(DATA SHOWN begins)

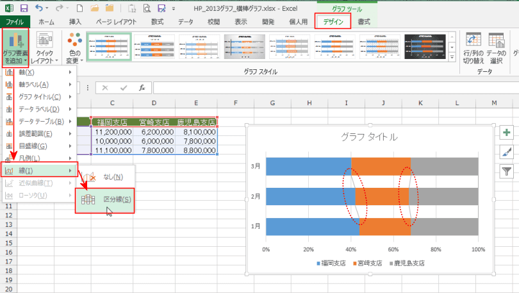The image size is (519, 293).
Task: Expand the 線(I) submenu entry
Action: pos(39,171)
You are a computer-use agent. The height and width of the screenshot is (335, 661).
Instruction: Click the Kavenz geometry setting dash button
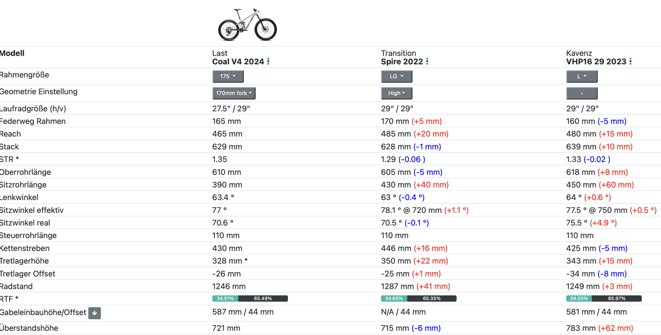point(582,93)
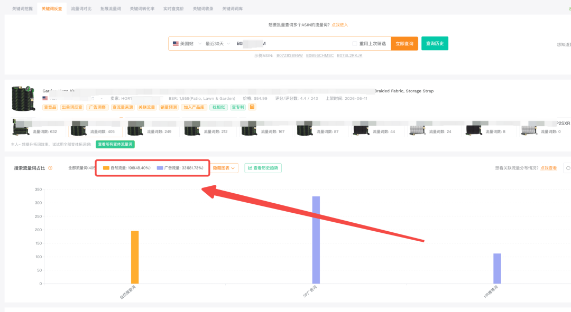
Task: Toggle the orange 自然流量 legend swatch
Action: coord(106,168)
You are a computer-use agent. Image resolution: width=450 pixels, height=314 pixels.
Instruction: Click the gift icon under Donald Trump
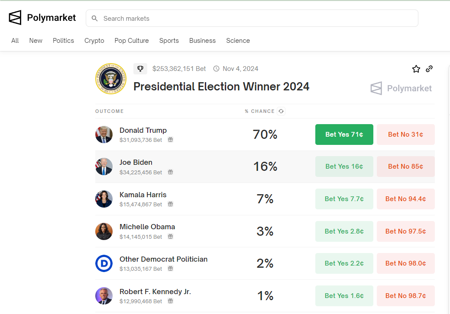171,140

(DATA SHOWN ends)

Output exactly and only the lines from the line containing "Instruction: Click the gift" to the end of the entries, both included, and omit every picture.

> _EXERCISE RESPONSE_:
Instruction: Click the gift icon under Donald Trump
171,140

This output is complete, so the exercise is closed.